### [What is expected]
The entries should be given again so that each one matches the original exactly.

(Stored data)
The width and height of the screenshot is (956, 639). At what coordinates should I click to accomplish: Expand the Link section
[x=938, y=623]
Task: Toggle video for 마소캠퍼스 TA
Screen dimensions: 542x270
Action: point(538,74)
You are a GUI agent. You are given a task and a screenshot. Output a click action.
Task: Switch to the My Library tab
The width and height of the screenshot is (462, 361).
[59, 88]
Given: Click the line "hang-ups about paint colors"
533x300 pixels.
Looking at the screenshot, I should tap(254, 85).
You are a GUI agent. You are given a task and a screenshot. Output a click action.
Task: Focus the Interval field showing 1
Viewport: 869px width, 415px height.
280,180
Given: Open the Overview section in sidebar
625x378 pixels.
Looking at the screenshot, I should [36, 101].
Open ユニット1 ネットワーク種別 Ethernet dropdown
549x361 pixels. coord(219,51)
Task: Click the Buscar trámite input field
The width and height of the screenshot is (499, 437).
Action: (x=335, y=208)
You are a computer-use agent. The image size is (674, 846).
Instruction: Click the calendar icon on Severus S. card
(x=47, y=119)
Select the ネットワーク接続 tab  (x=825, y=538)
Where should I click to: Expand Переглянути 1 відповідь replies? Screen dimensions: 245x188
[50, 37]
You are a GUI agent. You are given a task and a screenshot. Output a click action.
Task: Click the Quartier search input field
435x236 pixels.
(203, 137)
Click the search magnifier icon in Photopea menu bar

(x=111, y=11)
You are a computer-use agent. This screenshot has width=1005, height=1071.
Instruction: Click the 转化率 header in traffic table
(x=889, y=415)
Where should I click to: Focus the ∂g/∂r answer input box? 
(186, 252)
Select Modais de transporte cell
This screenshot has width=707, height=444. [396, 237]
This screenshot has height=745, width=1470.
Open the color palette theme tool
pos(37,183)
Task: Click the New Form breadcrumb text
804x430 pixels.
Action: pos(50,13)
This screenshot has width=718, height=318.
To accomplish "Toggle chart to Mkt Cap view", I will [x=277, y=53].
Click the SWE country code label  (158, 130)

### [Task result]
The width and height of the screenshot is (956, 639). At what coordinates should I click to accomplish: Expand the Link section
[x=938, y=623]
Task: Toggle video for 마소캠퍼스 TA
Screen dimensions: 542x270
Action: point(538,74)
You are a GUI agent. You are given a task and a screenshot. Output a click action.
Task: Switch to the My Library tab
The width and height of the screenshot is (462, 361).
[59, 88]
Given: Click the line "hang-ups about paint colors"
533x300 pixels.
Looking at the screenshot, I should tap(254, 85).
You are a GUI agent. You are given a task and a screenshot. Output a click action.
Task: Focus the Interval field showing 1
Viewport: 869px width, 415px height.
280,180
Given: Open the Overview section in sidebar
625x378 pixels.
Looking at the screenshot, I should [36, 101].
Open ユニット1 ネットワーク種別 Ethernet dropdown
549x361 pixels. coord(219,51)
Task: Click the Buscar trámite input field
The width and height of the screenshot is (499, 437).
Action: (x=335, y=208)
You are a computer-use agent. The image size is (674, 846).
Instruction: Click the calendar icon on Severus S. card
(x=47, y=119)
Select the ネットワーク接続 tab  (x=825, y=538)
Where should I click to: Expand Переглянути 1 відповідь replies? Screen dimensions: 245x188
[50, 37]
You are a GUI agent. You are given a task and a screenshot. Output a click action.
Task: Click the Quartier search input field
435x236 pixels.
(203, 137)
Click the search magnifier icon in Photopea menu bar

(x=111, y=11)
You are a computer-use agent. This screenshot has width=1005, height=1071.
Instruction: Click the 转化率 header in traffic table
(x=889, y=415)
Where should I click to: Focus the ∂g/∂r answer input box? 
(186, 252)
Select Modais de transporte cell
This screenshot has width=707, height=444. [396, 237]
This screenshot has height=745, width=1470.
Open the color palette theme tool
pos(37,183)
Task: Click the New Form breadcrumb text
804x430 pixels.
Action: pos(50,13)
This screenshot has width=718, height=318.
To accomplish "Toggle chart to Mkt Cap view", I will [x=277, y=53].
Click the SWE country code label  (158, 130)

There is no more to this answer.